You can specify a pattern to use to narrow the files processed in a particular directory. You do that by appending the pattern to the end of the directory name inside {}
. For instance, to limit processing to markdown files starting with z, you'd use /path/to/dir{z*.md}
. Any patterns described here are valid. Note that no escaping of {
or }
is necessary.
You can specify one or more qualifiers to limit the tasks you query. A task qualifier is arbitrary text that starts with @
and doesn't include newline characters. You specify one or more task qualifiers by appending them to the directory name, but prior to a pattern, if a pattern is provided.
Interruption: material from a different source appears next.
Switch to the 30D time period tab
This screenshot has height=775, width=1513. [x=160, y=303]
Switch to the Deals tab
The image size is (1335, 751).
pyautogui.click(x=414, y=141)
The specification -t /home/fred/dir@foo@bar@baz{z*.md}
processes all open tasks in markdown files starting with z inside /home/fred/dir. On the other hand, the specification -t /home/fred/dir@foo@bar@baz
does not include a pattern, so tasks will be pulled from all files in that directory.
Separate tiddlers are created for tasks qualified with @foo, @bar, and @baz. Since there can be multiple qualifiers applied to a given task, individual tasks may appear in more than one of the created tiddlers.